Creating the train dataset and dataloader.

[5]:
training_dataset = SHRECDataset(shrec_training)
training_dataloader = DataLoader(training_dataset, batch_size=1, shuffle=True)

Creating the train dataset and dataloader.

[6]:
testing_dataset = SHRECDataset(shrec_testing)
testing_dataloader = DataLoader(testing_dataset, batch_size=1, shuffle=True)

Create the Neural Network#

The task is to classify the meshes into their corresponding classes. To address this, we employ the Higher Order Attention Network Model for Mesh Classification, as outlined in the article Higher Order Attention Networks. This model integrates a hierarchical and attention-based message passing scheme as per the article’s descriptions. In addition, the model utilizes a final sum pooling layer which effectively maps the nodal, edge, and face features of the meshes into a shared N-dimensional Euclidean space, where N represents the number of different classes.

Train the Neural Network#

We create the trainer class. The model is trained using the Adam optimizer and the Cross Entropy Loss function.

[7]:
class Trainer:
    """Trainer for the HOANMeshClassifier.

    Parameters
    ----------
    model : torch.nn.Module
        The model to train.
    training_dataloader : torch.utils.data.DataLoader
        The dataloader for the training set.
    testing_dataloader : torch.utils.data.DataLoader
        The dataloader for the testing set.
    learning_rate : float
        The learning rate for the Adam optimizer.
    device : torch.device
        The device to use for training.
    """

    def __init__(
        self, model, training_dataloader, testing_dataloader, learning_rate, device
    ) -> None:
        self.model = model.to(device)
        self.training_dataloader = training_dataloader
        self.testing_dataloader = testing_dataloader
        self.device = device
        self.crit = torch.nn.CrossEntropyLoss()
        self.opt = torch.optim.Adam(model.parameters(), lr=learning_rate)

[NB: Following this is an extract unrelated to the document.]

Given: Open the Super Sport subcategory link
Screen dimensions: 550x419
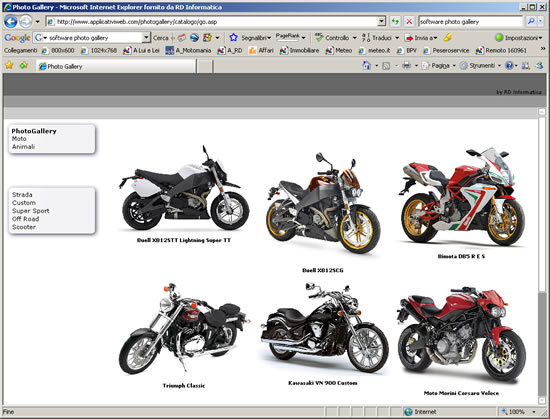Looking at the screenshot, I should click(31, 211).
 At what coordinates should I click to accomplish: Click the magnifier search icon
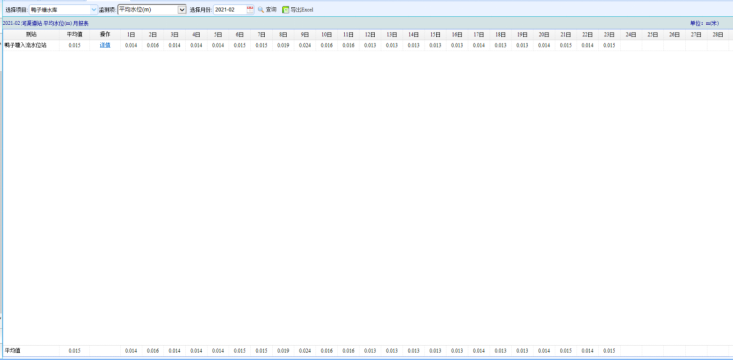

    def _to_device(self, x) -> list[torch.Tensor]:
        """Converts tensors to the correct type and moves them to the device.

        Parameters
        ----------
        x : List[torch.Tensor]
            List of tensors to convert.
        Returns
        -------
        List[torch.Tensor]
            List of converted tensors to float type and moved to the device.
        """

        return [el[0].float().to(self.device) for el in x]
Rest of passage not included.